Putting aside all the fables and legends, the most noteworthy thing about the Kawakubo oeuvre is the brilliance thereof. Rei is an undisputed genius whose influence is immeasurable. This is exemplified by the fact that her designs never go out of fashion: despite being so daringly experimental, Ms. Kawakubo’s creations remain immune to the passage of time. Comme des Garçons never dies. CDG garments remain timelessly avant-garde, cool, and groovy.
During her long career, Rei has applied her genius to many areas of design, including accessories and furniture . . . and perfume.
In 1995, Rei introduced her first Comme des Garçons fragrance. Barneys was selected as the launching partner. I vividly remember the planning meeting at the Paris showroom with Rei and her South African–born husband, Adrian. Every aspect of this strange new product was riddled with Kawakuboian perversity.

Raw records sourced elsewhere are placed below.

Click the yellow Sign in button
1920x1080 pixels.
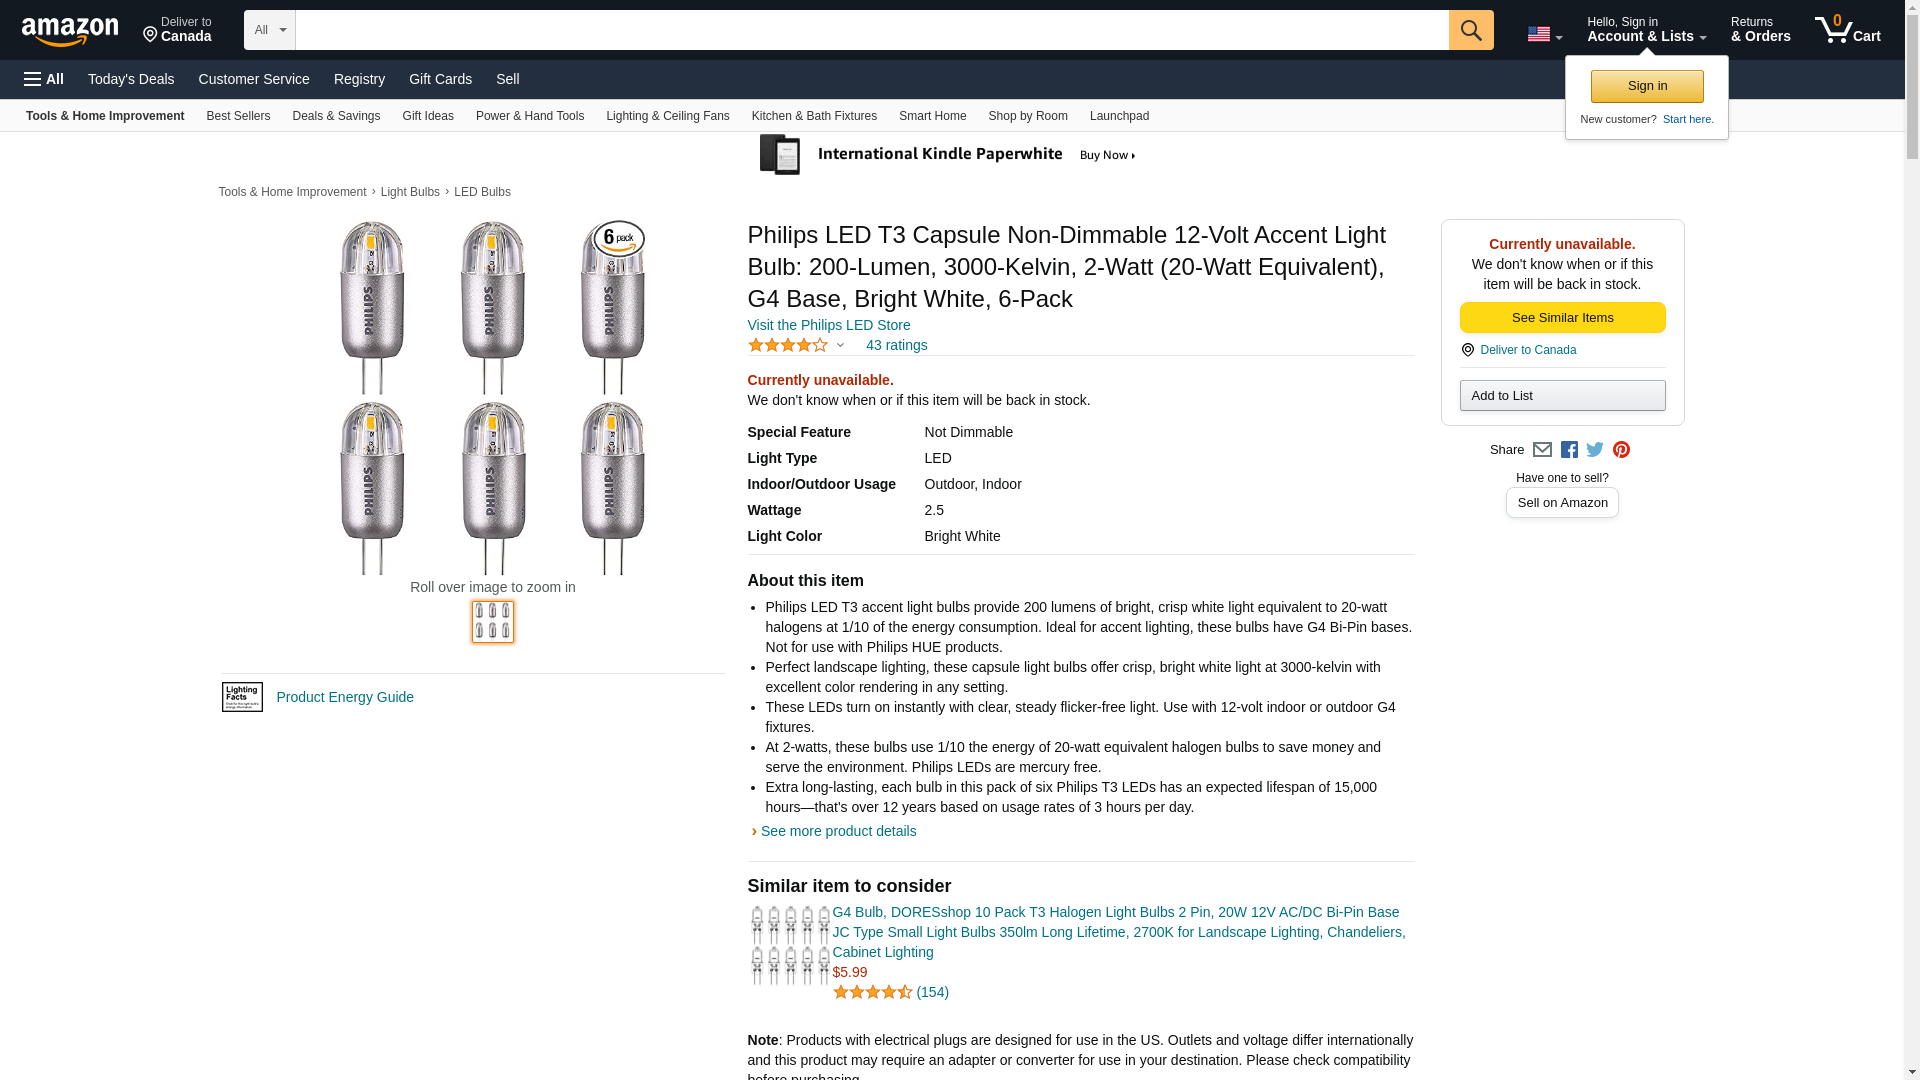click(1646, 86)
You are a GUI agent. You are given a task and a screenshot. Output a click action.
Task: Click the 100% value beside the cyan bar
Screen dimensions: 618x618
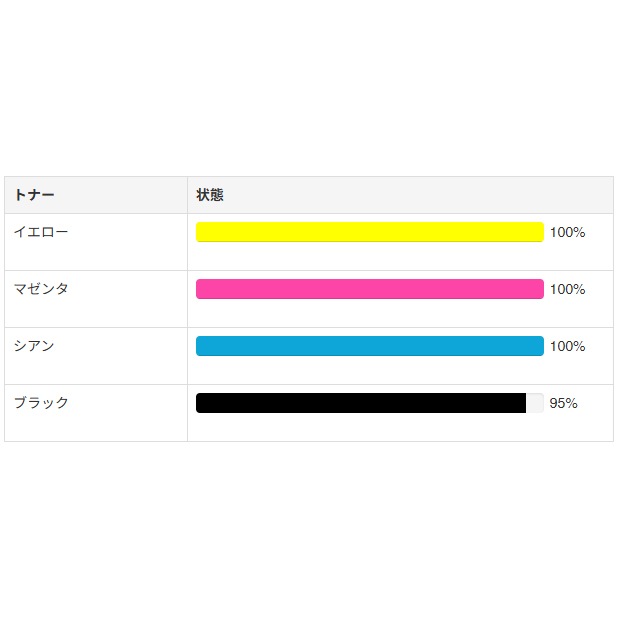click(567, 346)
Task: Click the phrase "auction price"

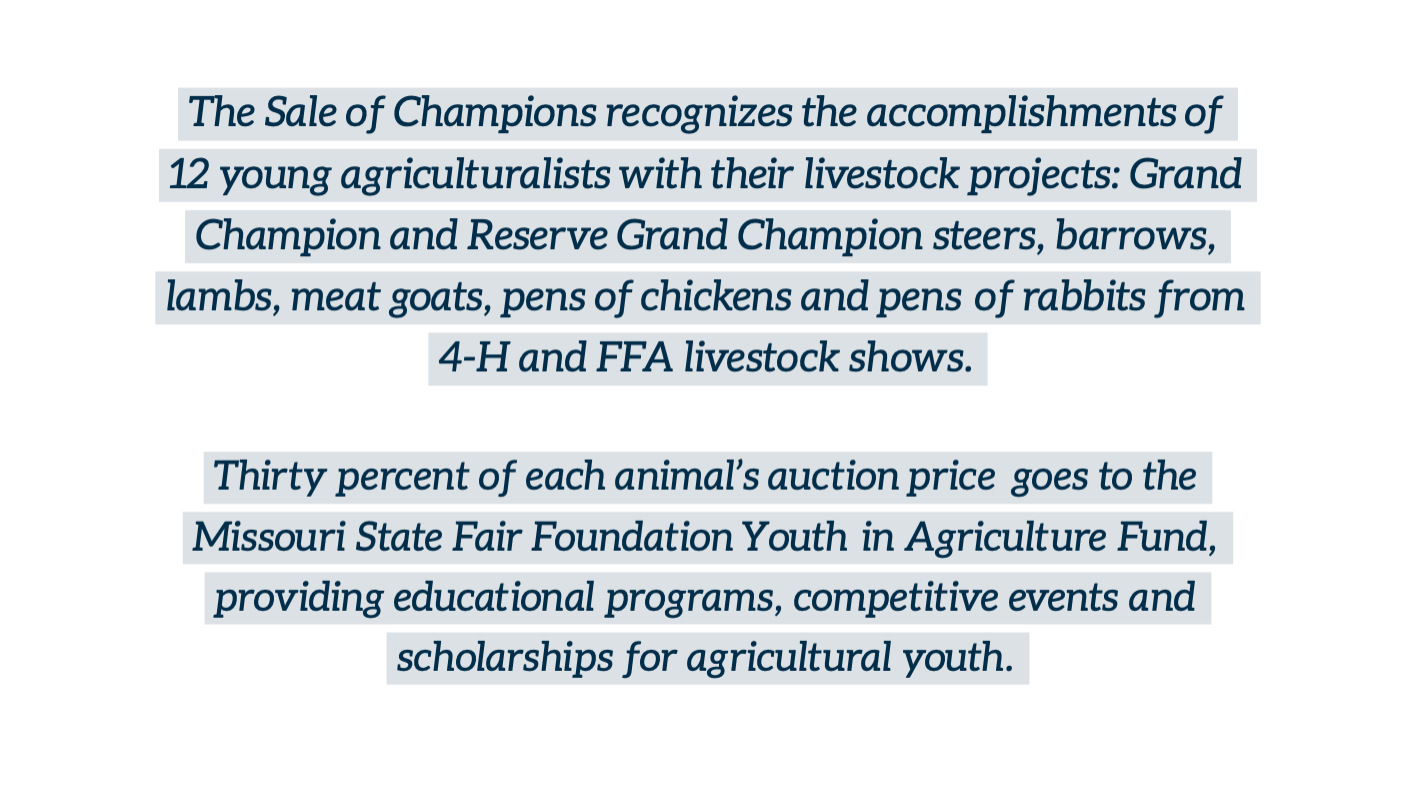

The bottle was flat. It lay in the palm of your hand like a molded-glass river rock. Forget about ever getting it to stand up in your medicine cabinet. Forget about lining it up next to your bottles of White Diamonds or Jontue.
Then there was the color. The Comme des Garçons fragrance was a startling and challenging shade of yellow. Think about what you see when you take a whiz after you have overdone the vitamin B. Yes, that particular shade.

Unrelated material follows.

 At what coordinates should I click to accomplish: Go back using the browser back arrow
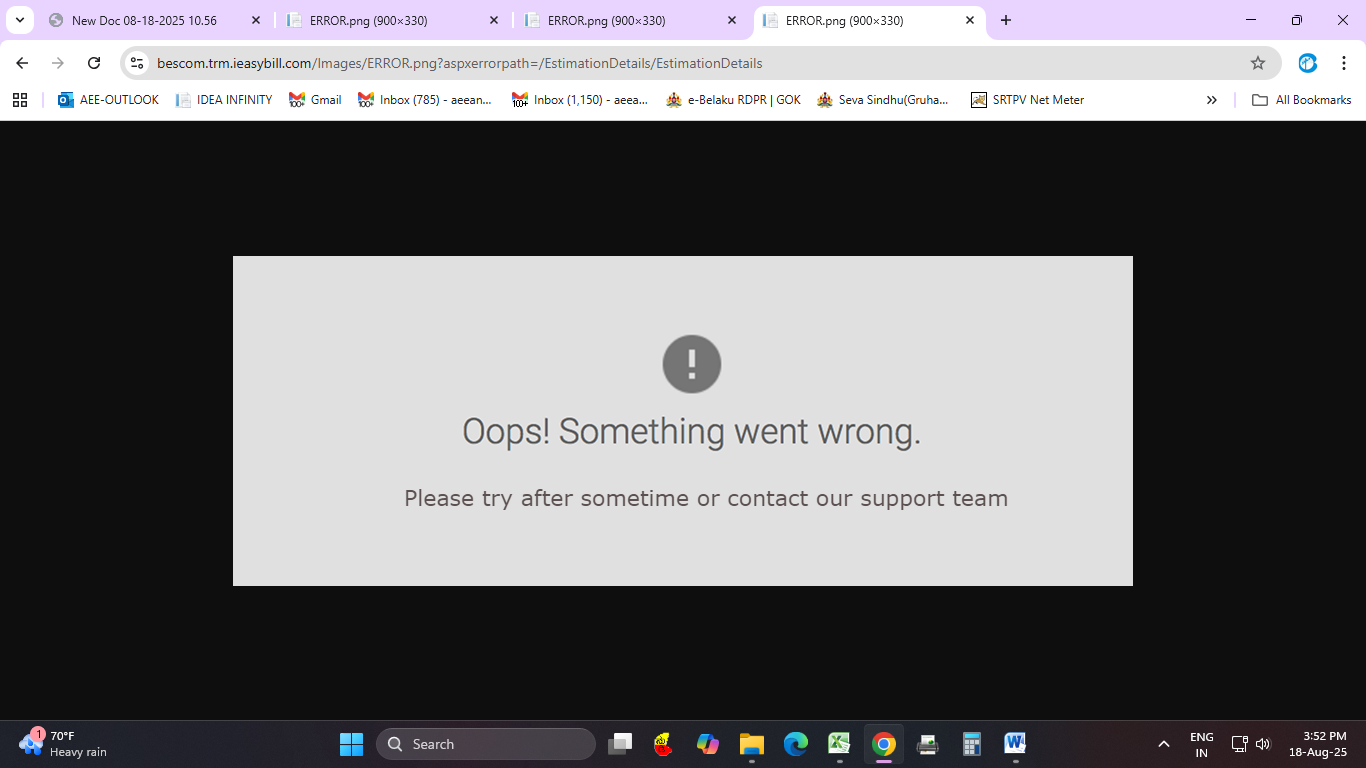click(22, 63)
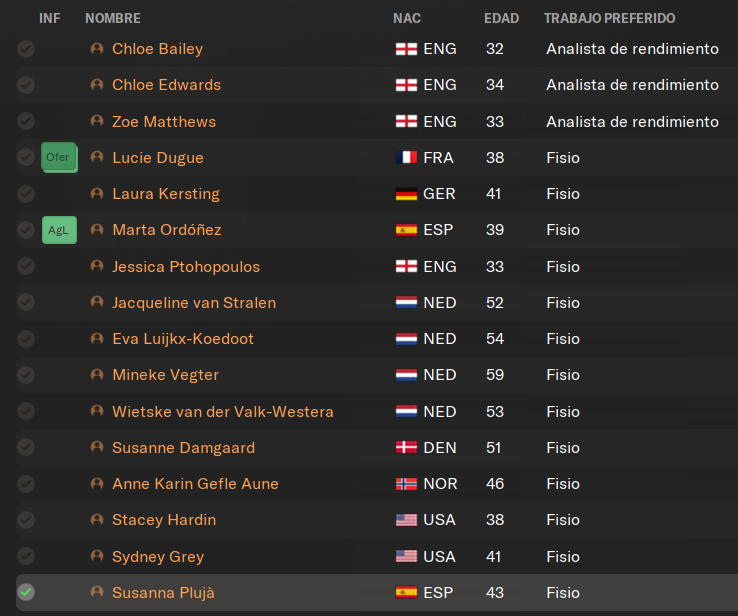Select the checkbox for Laura Kersting
The height and width of the screenshot is (616, 738).
pos(26,193)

When describing the scent itself—and this might just be the most perverse bit of Japanobilia I have ever encountered—Rei went inorganic. Just when everyone else in the entire universe was going headlong down the sustainable, lesbian-certified, recycled, locavore, übercrunchy organic rabbit hole, Rei went in the totally opposite direction.
And what, precisely, were these inorganic top notes, middle notes and base notes?
According to Rei, they were electricity, granite and aluminum. Who doesn’t want to smell like an office par
k? (The ingredients are actually rose, cardamom, cedar, etc., etc., but Rei, for some deeply perverse reason, chose to promote the idea of an inorganic concept.)
The international CDG perfume launch started in Paris, around the pool at the Ritz. While synchronized gals in black swimsuits thrashed up and down, we guests made polite chitchat. As per Rei, the décor of the party consisted of large transparent plastic bags filled with the yellow perfume. Bold, brave and vaguely obscene, they resembled mastodon-size bags of urine.
The Paris launch was a huge success. New York followed, as did more colostomy bags. Fortunately none of them broke. By the time we got to Los Angeles, the concept no longer struck me as peculiar or jarring. “We need more giant colostomy bags,” I instructed the L.A. display team as we prepared for Rei’s fête, matter-of-factly adding, “Let’s put a couple of biggies by the entrance and hit them with a yellow spotlight. Thanks, luvvies!”
To say that Rei Kawakubo appeared a little out of place in Beverly Hills would be a colossal understatement. While she has always looked right at home in a concrete bunker or next to a defunct nuclear reactor, when she wandered onto Rodeo Drive, she suddenly seemed like a space alien. The man-pleasing bimbo culture, the face-lifted superficiality and the fake tans all conspired to give Rei the appearance of a freaky manga cult leader.
The L.A. launch party was noteworthy for the following reason: I had sent an invite to photographer William Claxton and his wife, Peggy Moffitt, muse and collaborator to the late Rudi Gernreich. Peggy arrived in full-on futuristic vintage Gernreich drag, complete with Sassoon bowl cut and forty billion false eyelashes. There was a frisson between the two women. Rei seemed almost flirtatious. Having introduced them, I got quite excited about the notion of a clandestine lesbian affair between the two. A decade later Rei embarked on a platonic collaboration with La Moffitt. CDG T-shirts bearing images of Peggy’s face became the must-have item of the season. Score a yenta brownie point for me.